Lampkin, Wolfe & Buck, Morris Flynn and Rollie D. Thedford, Oklahoma City, for petitioners.

Rhodes, Crowe, Hieronymus & Holloway, by A.G. Crowe, Oklahoma City, Mac Q. Williamson, Atty. Gen., for respondents.

*490 HALLEY, Justice.

A claim for compensation was filed for James William Guthrie, a minor, through his guardian, against Modern Distributors, Inc. and Liberty Mutual Insurance Company, alleging Roy Robinson Guthrie died as a result of an accidental injury on October 28, 1958, occurring at the "intersection of Mill Road with Highway 74, Edmond, Oklahoma, County of Oklahoma." The cause of the accident was given as "one car automobile wreck." There is nothing in the claim to indicate what deceased was doing at the time of the accident, where he was going, nor the reason for his being where he was when the accident occurred. The record is silent as to what he was doing at the time, except that he was driving his car and was killed. No one was in the car with deceased and he was found on the ground and unconscious and never regained consciousness before his death.

Respondents denied that the deceased sustained an accidental injury arising out of and in the course of his employment with respondent.

The trial judge, after hearing the evidence entered an order holding that the accidental death of Roy Robinson Guthrie did not arise out of and in the due course of his employment with respondents, but arose out of an automobile accident at a place where deceased was specifically instructed not to be and had no connection with the business of the employer. Petitioners appealed to the Industrial Court en banc, where argument was heard and all of the five judges adopted and affirmed the order of the trial judge. Petitioners appealed to this Court.

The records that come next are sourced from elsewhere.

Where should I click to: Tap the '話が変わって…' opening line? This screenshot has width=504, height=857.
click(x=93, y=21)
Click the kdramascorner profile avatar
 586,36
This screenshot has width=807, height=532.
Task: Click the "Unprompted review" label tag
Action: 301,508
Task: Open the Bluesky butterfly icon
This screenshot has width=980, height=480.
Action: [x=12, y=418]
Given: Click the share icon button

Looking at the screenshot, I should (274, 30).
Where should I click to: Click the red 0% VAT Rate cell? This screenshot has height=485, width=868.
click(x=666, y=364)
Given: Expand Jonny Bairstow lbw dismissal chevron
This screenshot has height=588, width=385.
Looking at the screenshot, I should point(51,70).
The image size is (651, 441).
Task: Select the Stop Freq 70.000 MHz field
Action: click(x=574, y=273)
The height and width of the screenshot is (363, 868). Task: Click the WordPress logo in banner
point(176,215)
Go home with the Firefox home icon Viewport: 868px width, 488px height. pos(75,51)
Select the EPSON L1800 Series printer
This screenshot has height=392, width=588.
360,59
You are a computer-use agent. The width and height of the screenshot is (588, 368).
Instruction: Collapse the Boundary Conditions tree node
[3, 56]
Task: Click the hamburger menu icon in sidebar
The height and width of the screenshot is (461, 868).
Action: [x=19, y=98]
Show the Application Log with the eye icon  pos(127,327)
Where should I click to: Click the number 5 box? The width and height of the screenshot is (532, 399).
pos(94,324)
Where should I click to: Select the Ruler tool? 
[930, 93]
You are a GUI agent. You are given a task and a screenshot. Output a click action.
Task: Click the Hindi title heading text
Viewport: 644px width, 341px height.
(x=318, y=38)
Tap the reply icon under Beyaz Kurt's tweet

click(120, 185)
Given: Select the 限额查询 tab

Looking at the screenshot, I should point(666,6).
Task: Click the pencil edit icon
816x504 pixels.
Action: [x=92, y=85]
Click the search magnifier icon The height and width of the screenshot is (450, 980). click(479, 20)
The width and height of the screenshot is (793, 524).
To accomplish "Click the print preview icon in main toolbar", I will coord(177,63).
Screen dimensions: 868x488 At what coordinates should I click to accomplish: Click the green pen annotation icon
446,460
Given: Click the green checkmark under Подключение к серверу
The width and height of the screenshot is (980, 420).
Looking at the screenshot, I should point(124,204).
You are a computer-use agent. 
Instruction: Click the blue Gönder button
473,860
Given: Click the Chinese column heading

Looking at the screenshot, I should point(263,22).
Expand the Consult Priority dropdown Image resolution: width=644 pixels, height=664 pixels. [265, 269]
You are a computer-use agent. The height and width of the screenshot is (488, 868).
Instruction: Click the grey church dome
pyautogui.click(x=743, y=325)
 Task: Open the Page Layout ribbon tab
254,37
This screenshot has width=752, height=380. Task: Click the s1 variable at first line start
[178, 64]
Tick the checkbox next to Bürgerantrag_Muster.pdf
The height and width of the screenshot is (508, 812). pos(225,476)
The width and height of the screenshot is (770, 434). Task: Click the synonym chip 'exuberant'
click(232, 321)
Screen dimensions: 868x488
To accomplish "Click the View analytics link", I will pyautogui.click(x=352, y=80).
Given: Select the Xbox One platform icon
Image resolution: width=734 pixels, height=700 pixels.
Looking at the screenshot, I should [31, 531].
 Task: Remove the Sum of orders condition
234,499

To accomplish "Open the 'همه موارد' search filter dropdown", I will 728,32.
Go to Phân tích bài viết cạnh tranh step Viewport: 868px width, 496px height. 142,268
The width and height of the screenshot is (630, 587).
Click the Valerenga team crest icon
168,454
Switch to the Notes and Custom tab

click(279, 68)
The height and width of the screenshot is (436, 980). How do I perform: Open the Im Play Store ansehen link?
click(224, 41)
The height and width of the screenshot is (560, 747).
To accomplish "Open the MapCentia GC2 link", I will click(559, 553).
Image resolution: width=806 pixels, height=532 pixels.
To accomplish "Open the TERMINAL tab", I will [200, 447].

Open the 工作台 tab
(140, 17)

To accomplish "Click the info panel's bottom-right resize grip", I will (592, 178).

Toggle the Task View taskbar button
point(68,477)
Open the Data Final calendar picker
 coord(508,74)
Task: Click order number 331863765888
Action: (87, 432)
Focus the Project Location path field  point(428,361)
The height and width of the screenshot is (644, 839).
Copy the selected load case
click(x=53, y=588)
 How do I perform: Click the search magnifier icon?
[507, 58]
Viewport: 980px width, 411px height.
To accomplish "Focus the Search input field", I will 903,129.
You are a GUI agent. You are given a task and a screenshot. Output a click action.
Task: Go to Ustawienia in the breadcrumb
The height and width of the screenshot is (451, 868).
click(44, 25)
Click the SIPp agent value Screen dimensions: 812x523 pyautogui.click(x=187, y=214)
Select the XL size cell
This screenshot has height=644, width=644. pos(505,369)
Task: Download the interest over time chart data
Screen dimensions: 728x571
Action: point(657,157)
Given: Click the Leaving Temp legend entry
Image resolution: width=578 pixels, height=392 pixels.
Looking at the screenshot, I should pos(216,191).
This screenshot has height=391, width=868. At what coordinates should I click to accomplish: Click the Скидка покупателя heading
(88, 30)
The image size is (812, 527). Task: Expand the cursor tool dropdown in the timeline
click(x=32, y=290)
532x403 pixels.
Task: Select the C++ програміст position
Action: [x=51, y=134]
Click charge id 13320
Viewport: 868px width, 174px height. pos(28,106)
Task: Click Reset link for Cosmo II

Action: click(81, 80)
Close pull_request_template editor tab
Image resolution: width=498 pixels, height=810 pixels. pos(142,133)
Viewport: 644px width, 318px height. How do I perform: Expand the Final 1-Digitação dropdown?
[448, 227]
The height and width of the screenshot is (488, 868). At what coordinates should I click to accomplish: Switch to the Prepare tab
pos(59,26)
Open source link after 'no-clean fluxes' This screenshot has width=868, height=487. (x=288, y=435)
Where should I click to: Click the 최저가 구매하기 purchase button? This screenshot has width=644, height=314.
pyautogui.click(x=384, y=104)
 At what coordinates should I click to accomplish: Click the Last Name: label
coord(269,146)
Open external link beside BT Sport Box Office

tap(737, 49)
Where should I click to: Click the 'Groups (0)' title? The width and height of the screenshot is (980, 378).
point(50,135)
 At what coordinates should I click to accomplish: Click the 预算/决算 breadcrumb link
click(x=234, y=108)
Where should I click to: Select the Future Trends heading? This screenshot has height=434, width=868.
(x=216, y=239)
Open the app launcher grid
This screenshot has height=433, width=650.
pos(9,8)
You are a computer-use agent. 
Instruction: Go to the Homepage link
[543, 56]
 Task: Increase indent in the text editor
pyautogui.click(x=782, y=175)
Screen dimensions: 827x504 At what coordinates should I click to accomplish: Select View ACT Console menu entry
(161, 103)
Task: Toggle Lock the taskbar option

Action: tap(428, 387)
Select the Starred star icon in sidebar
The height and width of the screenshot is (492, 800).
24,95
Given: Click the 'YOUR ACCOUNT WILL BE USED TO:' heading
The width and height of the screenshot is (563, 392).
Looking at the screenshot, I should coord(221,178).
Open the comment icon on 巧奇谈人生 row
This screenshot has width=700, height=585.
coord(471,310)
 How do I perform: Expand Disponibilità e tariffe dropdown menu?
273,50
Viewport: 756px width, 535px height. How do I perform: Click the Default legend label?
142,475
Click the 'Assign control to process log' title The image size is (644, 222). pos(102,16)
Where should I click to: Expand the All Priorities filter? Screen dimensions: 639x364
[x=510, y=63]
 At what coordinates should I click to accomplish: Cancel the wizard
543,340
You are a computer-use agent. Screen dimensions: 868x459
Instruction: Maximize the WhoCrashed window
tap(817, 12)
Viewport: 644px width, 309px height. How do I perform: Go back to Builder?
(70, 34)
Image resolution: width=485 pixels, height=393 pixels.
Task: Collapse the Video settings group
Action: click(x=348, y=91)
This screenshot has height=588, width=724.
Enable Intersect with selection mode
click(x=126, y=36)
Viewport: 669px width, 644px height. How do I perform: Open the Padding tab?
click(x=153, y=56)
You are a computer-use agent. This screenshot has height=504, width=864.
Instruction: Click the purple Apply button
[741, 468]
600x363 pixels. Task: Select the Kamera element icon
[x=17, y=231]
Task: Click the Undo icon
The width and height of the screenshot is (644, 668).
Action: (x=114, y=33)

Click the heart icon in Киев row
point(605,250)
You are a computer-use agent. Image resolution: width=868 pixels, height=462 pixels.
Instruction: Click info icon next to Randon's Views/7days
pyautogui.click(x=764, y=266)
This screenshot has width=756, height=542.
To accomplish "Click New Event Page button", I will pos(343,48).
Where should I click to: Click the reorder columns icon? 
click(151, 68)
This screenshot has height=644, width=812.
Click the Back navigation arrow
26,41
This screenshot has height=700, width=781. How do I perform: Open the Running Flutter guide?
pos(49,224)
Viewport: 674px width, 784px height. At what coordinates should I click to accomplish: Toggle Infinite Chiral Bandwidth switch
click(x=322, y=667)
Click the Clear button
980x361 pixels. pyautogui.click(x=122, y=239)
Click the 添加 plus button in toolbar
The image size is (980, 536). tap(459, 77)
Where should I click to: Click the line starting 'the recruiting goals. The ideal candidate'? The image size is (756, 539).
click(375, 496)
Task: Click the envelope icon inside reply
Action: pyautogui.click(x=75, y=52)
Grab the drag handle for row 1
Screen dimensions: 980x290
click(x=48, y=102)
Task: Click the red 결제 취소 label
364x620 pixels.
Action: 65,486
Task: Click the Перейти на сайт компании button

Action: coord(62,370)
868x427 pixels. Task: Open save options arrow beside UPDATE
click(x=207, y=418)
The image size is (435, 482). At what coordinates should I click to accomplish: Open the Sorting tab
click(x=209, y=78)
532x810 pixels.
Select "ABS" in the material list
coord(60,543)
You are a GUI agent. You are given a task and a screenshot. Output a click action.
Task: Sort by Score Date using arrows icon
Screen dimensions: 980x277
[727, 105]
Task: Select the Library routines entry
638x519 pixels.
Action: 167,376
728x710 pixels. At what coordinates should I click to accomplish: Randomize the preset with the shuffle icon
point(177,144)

The evidence shows that deceased was employed by Modern Distributors, Inc. as a salesman, and drove his own car in which he carried the electrical appliances of respondent; that his territory included several counties in the northern part of Oklahoma, but Oklahoma County was not in his territory; that he died as the result of an automobile accident which occurred in Oklahoma County on Tuesday, October 28, 1958, about 8 P.M.

The deceased lived with his minor son, the claimant, in Oklahoma City where he maintained a home and spent Saturday and Sunday of each week. While he was on the road as a salesman, Monday through Friday of each week, his minor son lived with his married sister, now his guardian in Oklahoma City.

The deceased had been given instructions by John D. Allen, sales manager for Modern Distributors, Inc. that he should be in his territory at 9 A.M. on Monday and remain in his territory until 4 P.M. Friday and then return to Oklahoma City to attend a sales meeting which the company's offices held in Oklahoma City each Saturday morning. The sales manager for respondent testified in part as follows:

"Q. Now, are you familiar with the location where he had the fatal accident on the 28th of October, 1958? A. Yes.
"Q. Do you know what county that was in? A. In Oklahoma County.
"Q. Now, state whether or not Oklahoma County was in Mr. Guthrie's territory? A. No, sir.
"Q. What instructions, if any, had you given Mr. Guthrie with reference to the time that he should spend in his territory?
* * * * * *
"By The Court: Did he have any instructions about how he would serve his territory?
"By The Witness: All territory salesmen left Monday morning and returned Friday evening.
"By The Court: Did he have positive instructions?
"By The Witness: Yes.
"By The Court: What were the instructions?
"By The Witness: To leave Monday morning and return Friday evening.
"By The Court: You mean to the office or where?
*491 "By The Witness: No, return Saturday morning to the office.
"By The Court: What about during the week? Where would he be, anywhere he wanted to be within his territory?
"By The Witness: Within his territory; yes, sir.
"Q. (By Mr. Crowe) Now, you say he was to leave Monday morning. Any particular time on Monday morning that he was to be in his territory? A. I suggested that they be making calls by 9:00 o'clock Monday morning.
"Q. And you mean that he would leave Oklahoma City in time to be making calls by 9:00 o'clock? A. Yes, sir.
"Q. In the morning on Monday? A. Yes, sir.
"Q. And how about Friday afternoon? A. To remain on their territory until Friday afternoon; they could work up until 4:00 o'clock and return then.
"Q. What was the purpose of returning on Friday afternoon or Friday evening? A. For sales meetings Saturday."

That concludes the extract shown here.